Com cerca de 14 mil hectares, essa zona, que está alagada durante metade do ano, já antes do fogo tinha a maior densidade populacional de jaguares do mundo, que aumentou ainda mais com a chegada dos novos animais que procuravam locais que não tivessem sido queimados pelas chamas.
“Encontrar ainda mais jaguares e outros mamíferos na área de estudo depois do incêndio e da seca extrema de 2020 sugere que poderá servir de refúgio climático, atenuando os efeitos de eventos climáticos extremos”, explica, em comunicado, Charlotte Eriksson, da Universidade Estadual do Oregon (EUA) e primeira autora do estudo.
Investigações anteriores feitas por Eriksson e colegas haviam revelado que a população de jaguares nesse local do Pantanal era especialmente peculiar, uma vez que a sua dieta era composta maioritariamente por organismos aquáticos, como peixes e caimões, e não por animais terrestres como noutros grupos da espécie que vivem fora de zonas húmidas. Além disso, descobriram também que esses jaguares eram mais sociáveis e tolerantes face à presença de outros animais da espécie.
O “refúgio climático” está praticamente isolado, a cinco horas da vila mais próxima e os humanos só lá conseguem chegar de barco.

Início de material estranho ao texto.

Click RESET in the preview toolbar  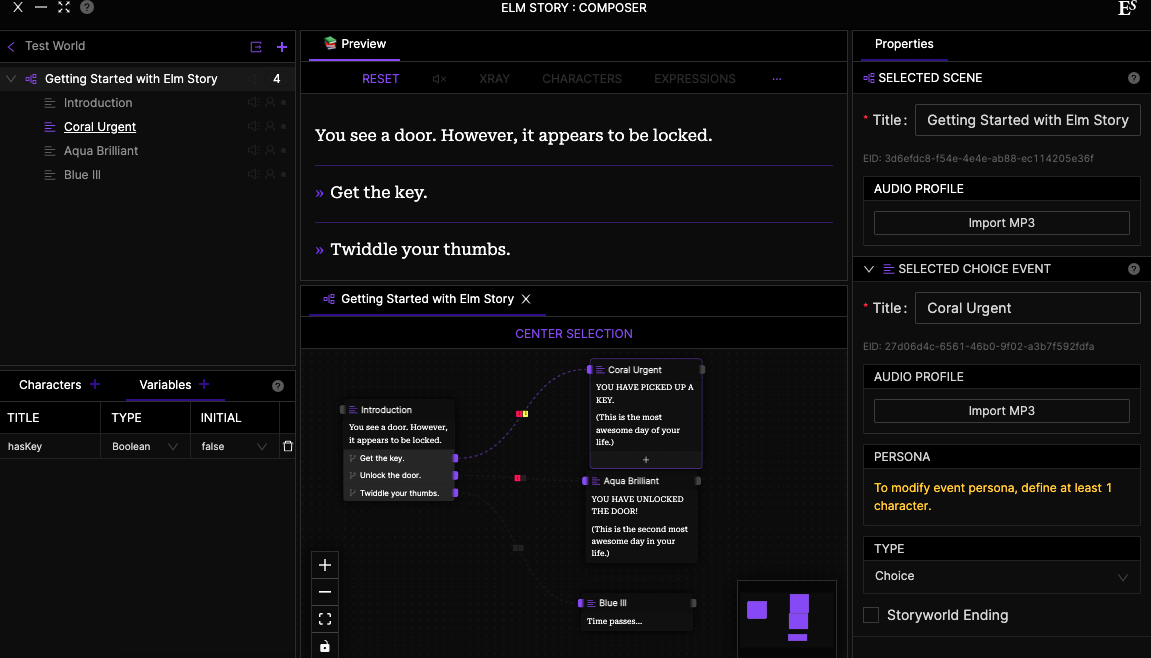380,79
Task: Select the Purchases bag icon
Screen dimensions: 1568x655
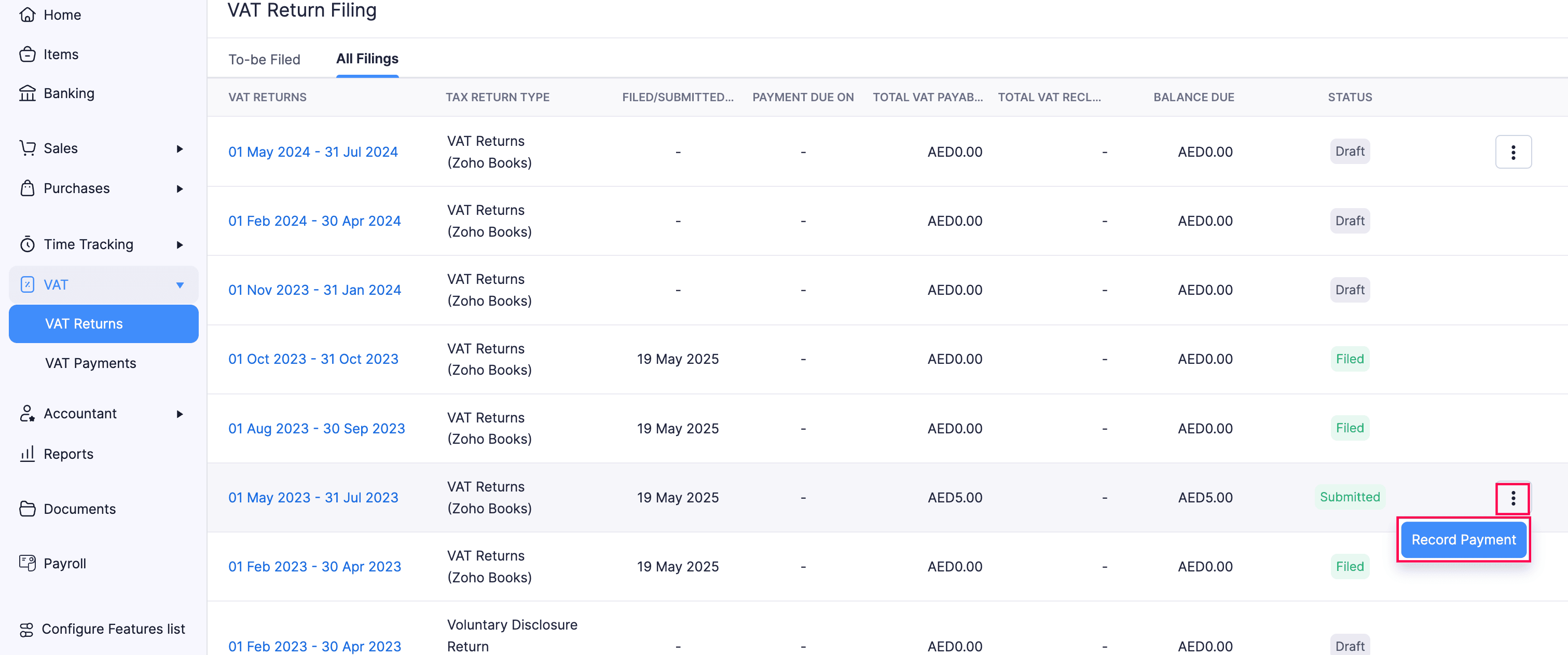Action: [x=28, y=188]
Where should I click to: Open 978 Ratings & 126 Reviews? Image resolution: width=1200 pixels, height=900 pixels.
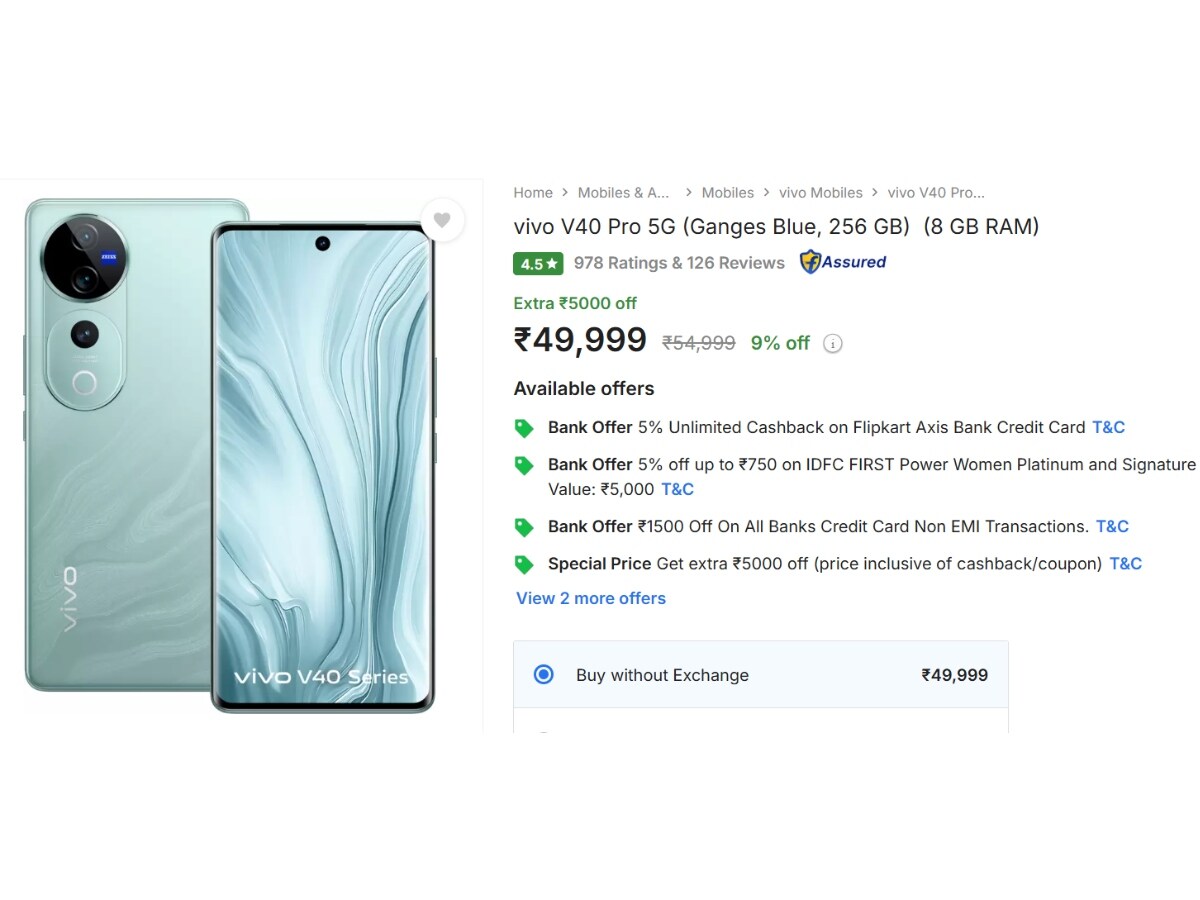pos(679,263)
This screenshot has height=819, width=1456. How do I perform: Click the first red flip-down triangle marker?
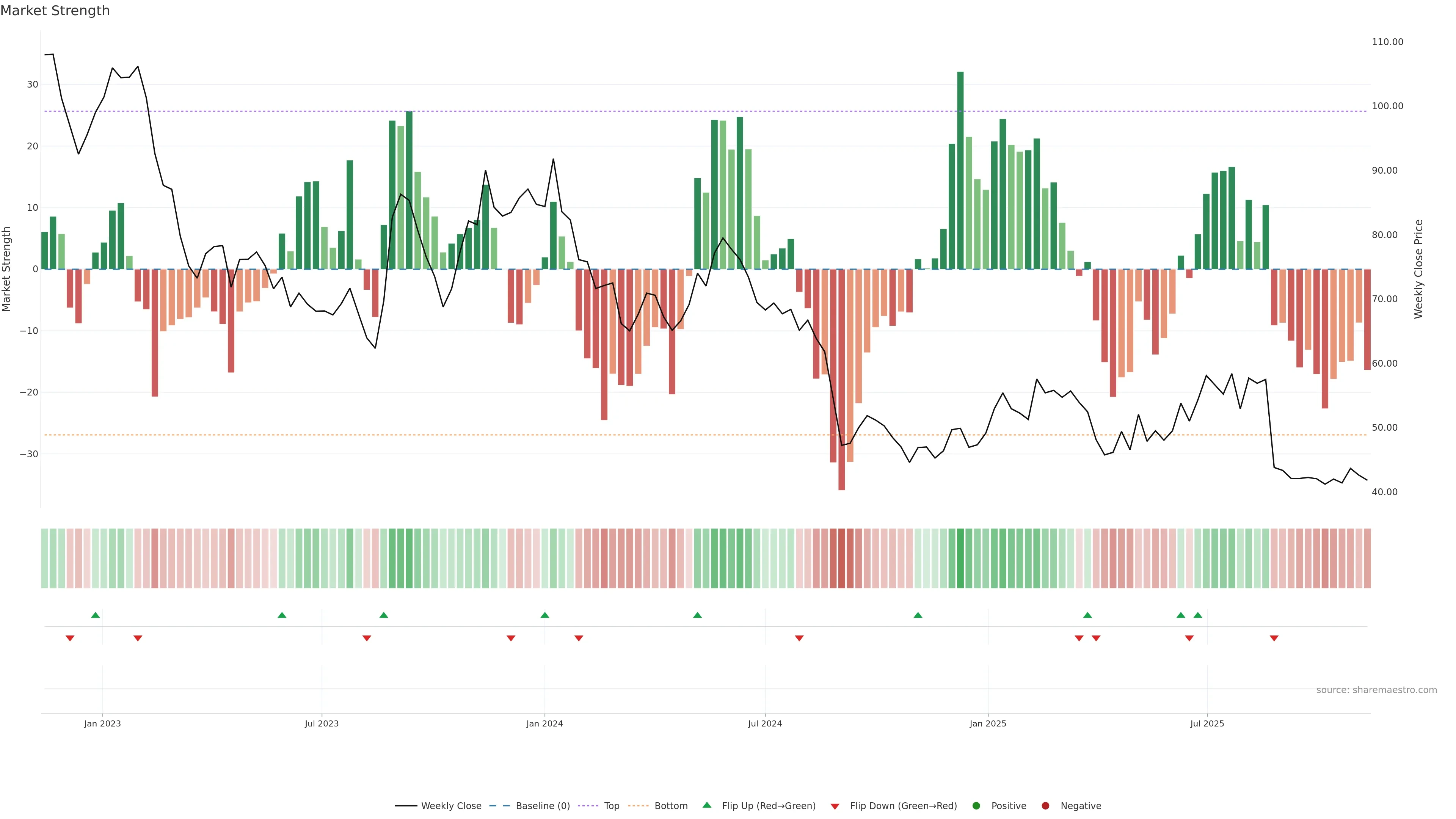coord(70,638)
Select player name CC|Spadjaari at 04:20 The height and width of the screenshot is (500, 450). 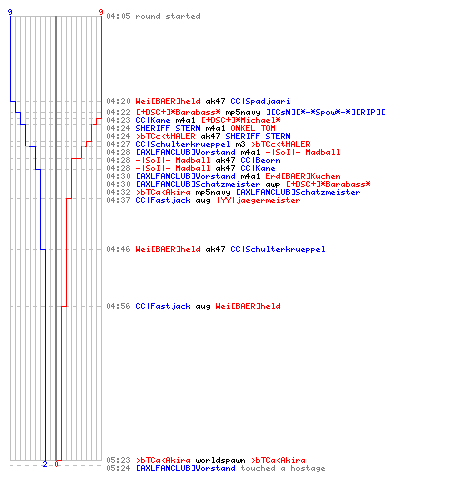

Recordando o trabalho de campo feito nesse local, e a abundância de vestígios de jaguares que encontraram, Eriksson diz que “nunca tinha estado num lugar onde a presença de um grande carnívoro é tão óbvia”.
A investigação revela que, antes e depois dos incêndios de 2020, a densidade de jaguares a viver nessa área manteve-se praticamente inalterada, “indicando que os jaguares residentes sobreviveram aos fogos e mantiveram as suas áreas de distribuição”. Aos residentes, foram-se juntando, aos poucos, “imigrantes” vindos de zonas afetadas, “indicando que a área serviu como refúgio climático”, dizem os cientistas, e que apresenta condições propícias à prosperidade da espécie.